Вернер помолчал немного, разбираясь в нахлынувших на него мыслях. А мысли были тревожные, неприятные, и как ни хотелось избавиться от них, они все же лезли в голову, царапали мозг, заражая его жутью и смутно сознаваемым страхом.
Причина его тревог заключалась в следующем. Совершенно случайно глаза его заметили несколько возбужденное настроение, царившее среди бакунду.
Он подметил, кроме того, несколько многозначительных взглядов в его сторону и это как-то само собой заставило сердце его биться несколько быстрее, чем обыкновенно, а сердце часто бывает точным барометром грозящей опасности.
Вот и все. Теперь, когда природа была обезличена, молчала и жила своей особой интересной жизнью, все эти страхи как бы претворились в действительность и образы, созданные возбужденным воображением, зароились во мгле и заговорили ночными жуткими голосами.
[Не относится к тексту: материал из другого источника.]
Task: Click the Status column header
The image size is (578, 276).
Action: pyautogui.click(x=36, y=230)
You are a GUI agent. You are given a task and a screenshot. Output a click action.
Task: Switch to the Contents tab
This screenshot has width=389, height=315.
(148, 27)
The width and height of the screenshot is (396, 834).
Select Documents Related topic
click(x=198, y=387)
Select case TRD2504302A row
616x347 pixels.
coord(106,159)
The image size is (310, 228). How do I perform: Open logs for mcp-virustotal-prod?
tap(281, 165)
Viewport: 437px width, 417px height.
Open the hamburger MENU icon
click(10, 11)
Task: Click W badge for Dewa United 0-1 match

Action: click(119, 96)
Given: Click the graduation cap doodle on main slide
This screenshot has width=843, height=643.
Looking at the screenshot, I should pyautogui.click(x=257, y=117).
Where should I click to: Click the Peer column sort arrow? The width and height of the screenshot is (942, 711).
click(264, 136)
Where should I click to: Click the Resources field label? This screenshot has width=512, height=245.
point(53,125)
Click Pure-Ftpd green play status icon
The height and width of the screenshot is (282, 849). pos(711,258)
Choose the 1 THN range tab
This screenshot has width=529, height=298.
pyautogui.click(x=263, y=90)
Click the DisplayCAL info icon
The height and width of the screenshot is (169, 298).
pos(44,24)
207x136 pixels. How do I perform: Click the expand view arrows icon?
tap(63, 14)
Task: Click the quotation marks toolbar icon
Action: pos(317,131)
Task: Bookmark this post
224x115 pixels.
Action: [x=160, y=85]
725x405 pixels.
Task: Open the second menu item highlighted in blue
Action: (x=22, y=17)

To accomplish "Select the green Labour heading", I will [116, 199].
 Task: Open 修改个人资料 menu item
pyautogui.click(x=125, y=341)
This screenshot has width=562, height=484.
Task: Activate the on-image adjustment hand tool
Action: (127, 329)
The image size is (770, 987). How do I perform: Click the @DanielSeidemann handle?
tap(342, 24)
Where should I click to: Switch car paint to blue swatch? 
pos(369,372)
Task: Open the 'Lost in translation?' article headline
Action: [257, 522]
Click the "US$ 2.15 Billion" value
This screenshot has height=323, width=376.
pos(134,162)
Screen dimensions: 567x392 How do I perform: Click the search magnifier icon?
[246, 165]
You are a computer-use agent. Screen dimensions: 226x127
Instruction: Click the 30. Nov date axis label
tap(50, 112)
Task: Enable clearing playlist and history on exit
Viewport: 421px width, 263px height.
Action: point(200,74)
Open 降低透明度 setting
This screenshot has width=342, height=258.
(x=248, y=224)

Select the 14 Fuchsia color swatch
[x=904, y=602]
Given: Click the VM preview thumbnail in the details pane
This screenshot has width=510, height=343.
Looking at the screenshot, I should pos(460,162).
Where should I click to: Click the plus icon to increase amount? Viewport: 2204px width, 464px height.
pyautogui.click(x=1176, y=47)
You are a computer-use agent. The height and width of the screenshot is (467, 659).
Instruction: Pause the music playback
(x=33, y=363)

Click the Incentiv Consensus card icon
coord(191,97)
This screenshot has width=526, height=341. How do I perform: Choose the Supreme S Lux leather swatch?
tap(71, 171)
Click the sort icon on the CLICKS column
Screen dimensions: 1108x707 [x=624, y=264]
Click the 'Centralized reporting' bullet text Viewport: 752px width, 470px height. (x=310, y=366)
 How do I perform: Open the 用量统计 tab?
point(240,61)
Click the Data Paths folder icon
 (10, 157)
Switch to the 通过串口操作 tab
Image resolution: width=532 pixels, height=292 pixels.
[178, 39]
Внезапно где-то далеко раздался резкий крик филина, и было что-то в этом крике, что заставило Вернера вздрогнуть. Он встал и прислушался. Но была тишина, полная шорохов, глубокая и бархатная. И вот, когда прошло еще несколько звенящих мгновений, отмеченных биениями сердца, около Вернера неожиданно выросла маленькая фигурка.
Вернер догадался:
— Нгури?
— Да, — был ответ, и мальчики быстро и тревожно зашептал:
— Белый господин пусть бежит: белого господина убьет Бобалла. Бобалла сейчас будет. Скорей, скорей!
И мгновенно Вернеру все стало ясно. Не теряя ни минуты, он бросился в хижину и, растолкав спящих, объяснил им, в чем дело.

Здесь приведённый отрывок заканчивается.